Now I write for a living, whether it be my books, articles about the Dominican Republic and about expat life, and I love it, although I still describe myself as more of a story teller than a writer. The way I write  is like going to the toilet. I like to wait and wait and wait until I can’t wait any more and then the pure pleasure of actually putting fingers to the keyboard is fabulous. Just like when you find a toilet when you have been bursting to go for ages!

And if I had not been shot it would never have happened. Clouds and silver linings.

Another silver lining is the beauty of the Moncion Dam, which is just up the road  from her house.

So far I’ve read and reviewed her first book, What About Your Saucepans? and plan to read her second soon. Here’s my review:

Reading What About Your Saucepans? By Lindsay de Feliz taught me a huge lesson. Her story and her life are so far afield from my own, that all the while I was reading her memoir, I kept thinking: how can she do that? how can she live like that? how can she survive that? Thoughts that never went away throughout the entire book. So, what I learned is the importance of reading about other cultures and getting to know the people living in them.
Author de Feliz left her job, marriage, and successful life in the United Kingdom to become a scuba diving instructor in the Dominican Republic. And within weeks she began a relationship with a pedicab driver who took her back and forth from work. One day he moved into her apartment with all his stuff transported in a bed sheet. I won’t get into more of these details for fear of spoiling the story for you. Let it suffice to say, Mrs. de Feliz has had a very happy life with this man – many times happier than the life she left in the UK – even with the country’s abject poverty, its cultural habits so different from her own, almost dying from a gunshot wound, lack of privacy with hordes of people in her yard and house from early morning until late at night, and a blatantly corrupt government that literally stole an election away from them. Through it all she persisted. Through it all she is still there and deliriously happy.

Mrs. de Feliz’ writing brings out the details of her story beautifully. She writes clearly, simply, and as one of my favorite writing instructors taught me, she writes like she talks. She provides details described in her memoir in a true and honest way. I highly recommend What About Your Saucepans? I couldn’t put it down, and I suspect you won’t be able to either – especially after you find out the story behind the title.

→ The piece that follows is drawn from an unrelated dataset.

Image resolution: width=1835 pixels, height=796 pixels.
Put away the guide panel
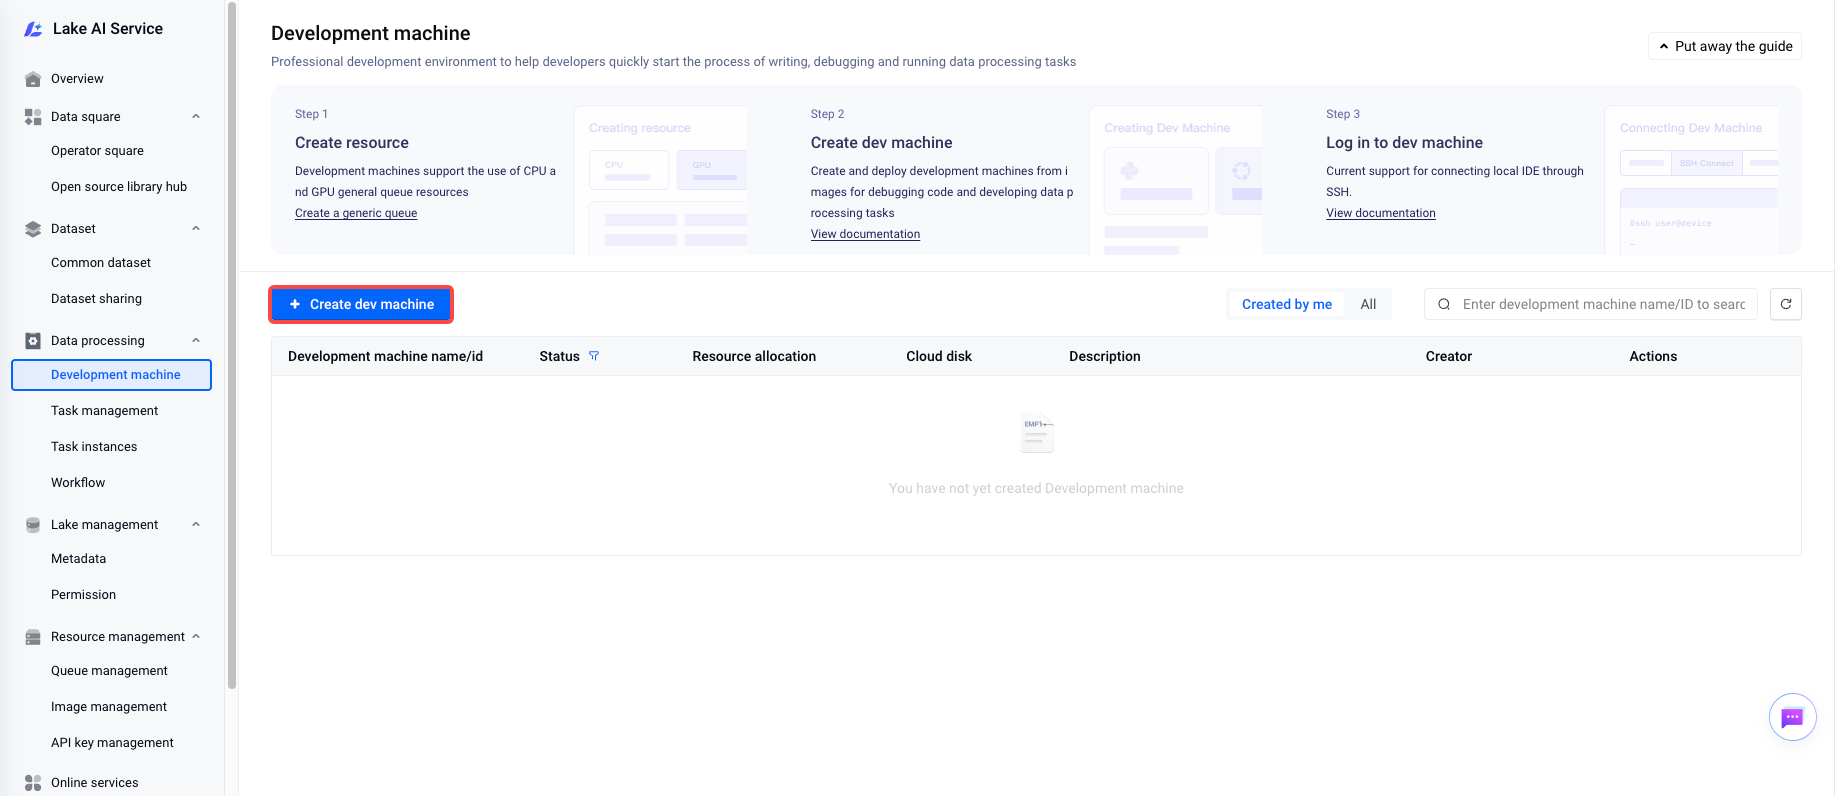(1725, 46)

More about Lindsay de Feliz

Lindsay de Feliz was born, raised and educated in the UK, gaining a degree in French and German at Wolverhampton University, and an MBA at Bradford University. She worked as a marketing lecturer and was Marketing Director for various financial service companies. She then decided to follow her dreams and travel the world as a scuba diving instructor, ending up in the Dominican Republic. (This photo was taken the day she was sworn in as a Dominican citizen.)

Arriving in the Dominican Republic only for a six month contract, she ended up staying, marrying a Dominican, and becoming a stepmother to three young boys. She was then shot in her own home during a burglary and following a long fight against corruption along with her husband, left the life of an expat in a tourist resort to live first in a Dominican town and then in the mountains.

Lindsay published the highly successful memoir, What About Your Saucepans? in 2013 about the first ten years of her life in the Dominican Republic and now lives high up in the Dominican mountains, on a small farm, along with her husband Danilo, three dogs, two cats, one permanent and one temporary foster child and too many chickens to count. She works as a writer, translator, and marketing consultant.

Lindsay writes a blog about the Dominican Republic and daily life here.